High Availability Query

  • We are planning to migrate SQL Server from 2012 to 2017. Currently we have pre-prod and prod environment and ideally it would be good to have dev, test, pre-prod and prod but the decision has already been made to replicate the similar environment.

    Now the question is around High Availability. We dont have currently have it but would like to get in new environment. The reason for this is in the past it took 2 months to get server ready when it failed. This was when it was tradition on site sql server. However with azure this has changed significantly and Microsoft can provide server within hours if needed.

    I've following queries:

    1. Am i right in thinking that the timing of failing azure server and getting new one is very quick so we could avoid HA?
    2. In the case of getting HA for Prod, do we really need HA for pre-prod? I assume we can have same spec on both servers but without HA on pre-prod, it shouldn't create any issue of something not working on prod when deployed. The concern is both servers need to be same to minimise the risk but HA is very different functionality and it shouldn't affect any deployment.
    3. I assume it cost significantly high with HA on any server.

    Thanks

  • What are you thinking with Azure? Be careful about talking about servers in the cloud without specifying what you're thinking. The nomenclature gets confusing, and there are lots of options.

    If you are planning on a virtual machine in Azure to run SQL Server, you can spin up a new one in minutes. Literally a 64 core, 400GB RAM machine in minutes running SQL Server. Deployment time for you to access this is probably on the order of 10-15 minutes.

    That doesn't mean you can necessarily avoid HA. You might be able to reduce some need, but get an architect to help you ensure you can get disk set up correctly. There also is the time to reconfigure and restore. Understand the cost of downtime v the cost of something like an AG set up.

    For pre-prod, depending on what your HA is, likely you don't need HA.
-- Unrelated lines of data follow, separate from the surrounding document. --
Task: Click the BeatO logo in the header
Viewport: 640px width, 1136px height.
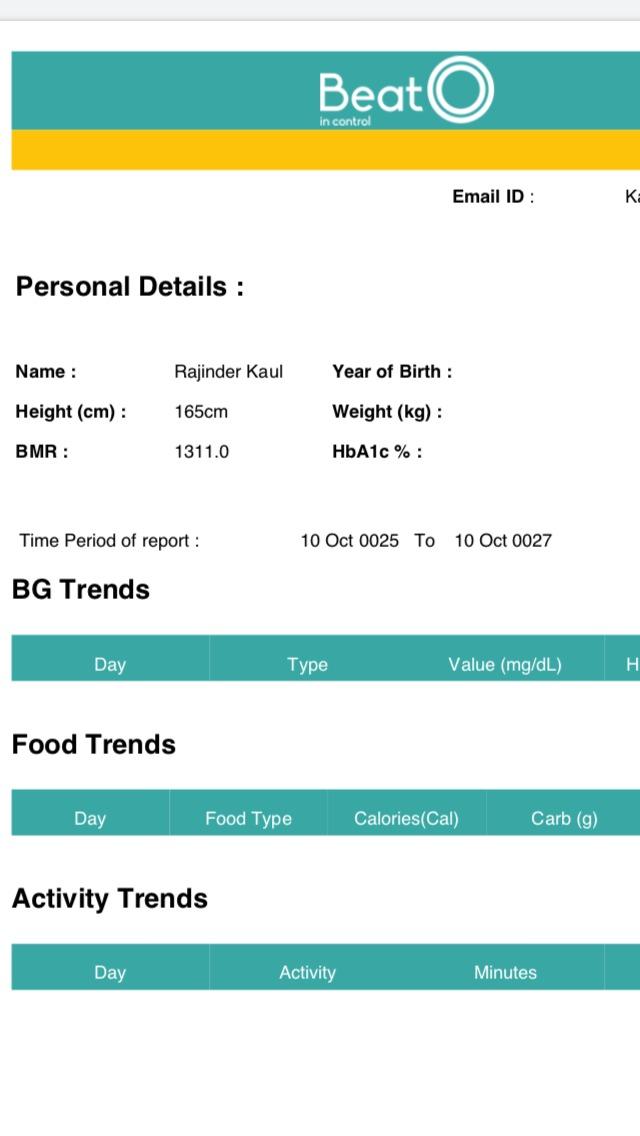Action: click(405, 91)
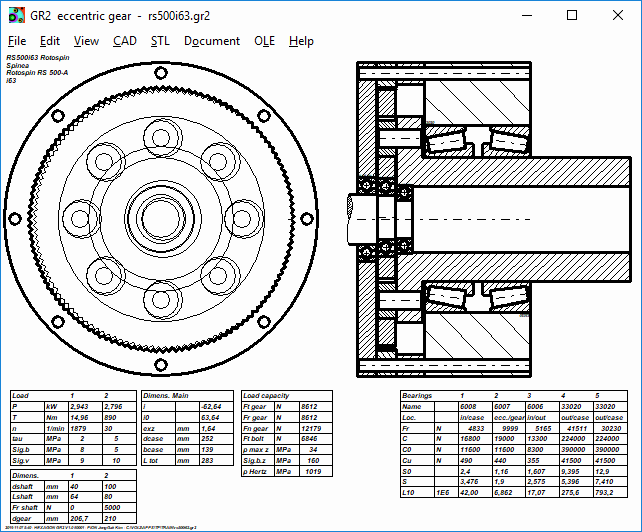Click the L10 row in Bearings table
This screenshot has width=642, height=532.
pyautogui.click(x=408, y=493)
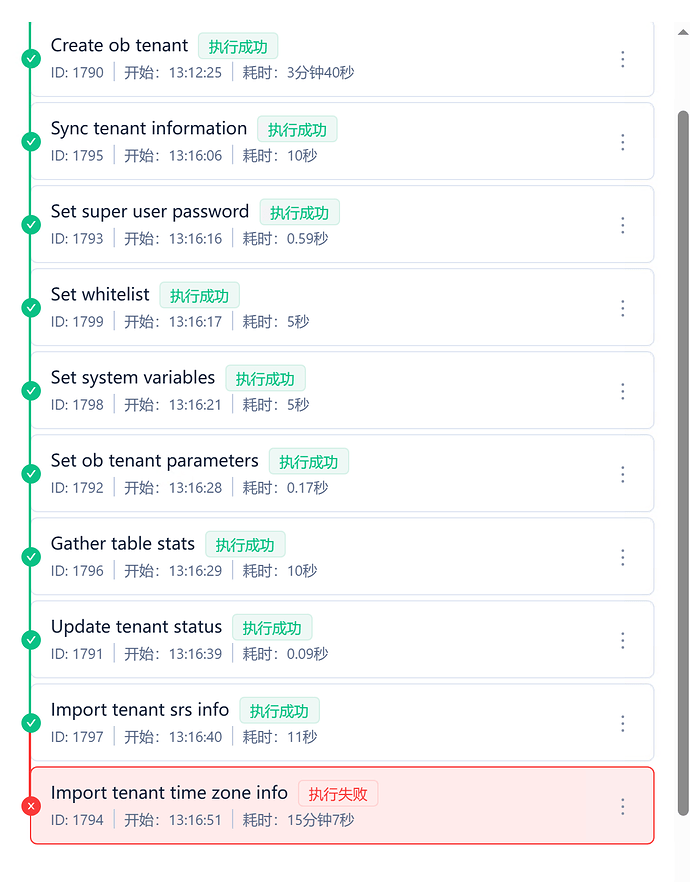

    High is relative. Until you understand the cost of uptime/downtime and labor, it's hard to decide what is high. It is more expensive, but high depends on what this means to your organization.

  • I would not under any circumstances run without HA, even if you are using Azure virtual machines. There have been a couple outages in Azure that took the main machines down - or made them impossible to boot and then also made backup storage inaccessible for days.

    I'd recommend doing a node in AWS and one in Azure. If you have the money for only one site, I would recommend AWS. AWS will be more reliable and their quality of their standard support is so much better than the best you can buy from Azure it is absolutely ridiculous.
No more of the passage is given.